Some application examples from the chemical sector to the mining industry

In the process industry, predictive analysis tools are used to assess the composition of chemicals, minerals and other raw materials to ensure that they meet production requirements. Biopharmaceutical product manufacturers use advanced data analysis to significantly increase production of biological products such as vaccines, without incurring additional capital expenditure. Chemical product manufacturers do this to compare and measure the effect of various production inputs, such as coolant pressure, temperature or carbon dioxide flow on yield, often finding unexpected correlations which affect production. The mining industry can obtain information from fragmented production data by means of multiple processes to find correlations between specific variables (such as oxidation and milling) on the quality of the final output (ore grade). Pharmaceutical manufacturers use data analysis to verify that processes, especially those created in batches, comply with standards which will define the appropriate characteristics.
In the food industry, each product is often measured with a checkweigher to ensure the legal value of the products. In a solar panel factory, every cell is inspected to measure its performance. In all these cases, and many others, product or process measurements will be received every 2-3 seconds, mainly to prevent bad products from reaching the customer or to improve processes.

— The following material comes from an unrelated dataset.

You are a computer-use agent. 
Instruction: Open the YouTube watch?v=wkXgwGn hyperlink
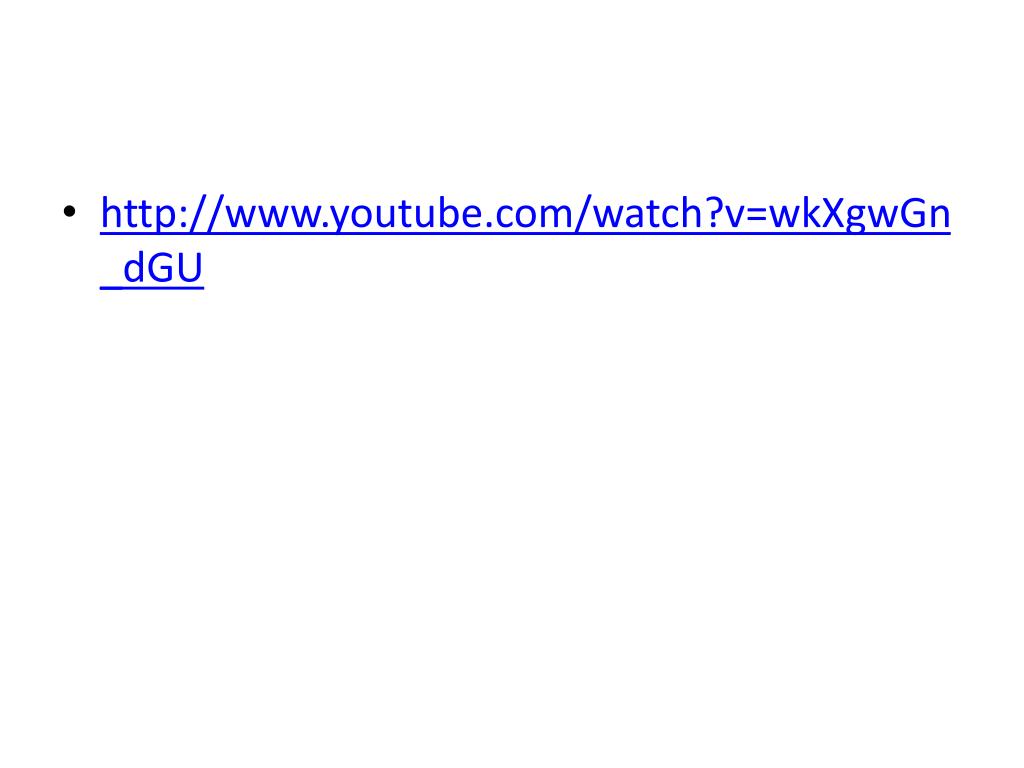point(525,214)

Other examples of the application of big data include predictive analytics and control loop performance monitoring (CLPM) software, as well as simulation using digital twins. A very useful statistical method is multivariate data analysis (MVDA), which offers the possibility of analysing data with more than one variable at a time. Manufacturers can then run advanced statistical models such as what-if calculations, identify where processes are deviating and so on. All of these applications allow manufacturers to discover not-obvious information and relationships, which have the potential for significant gains in reliability and performance.

Conclusion

The adoption of big data, machine learning, robotics, artificial intelligence and the Internet of things (IoT) is having a strong impact on industry and business models. The amount of data is constantly growing, but its value depends largely on the methods of collection and storage and the use of appropriate big data analytics procedures.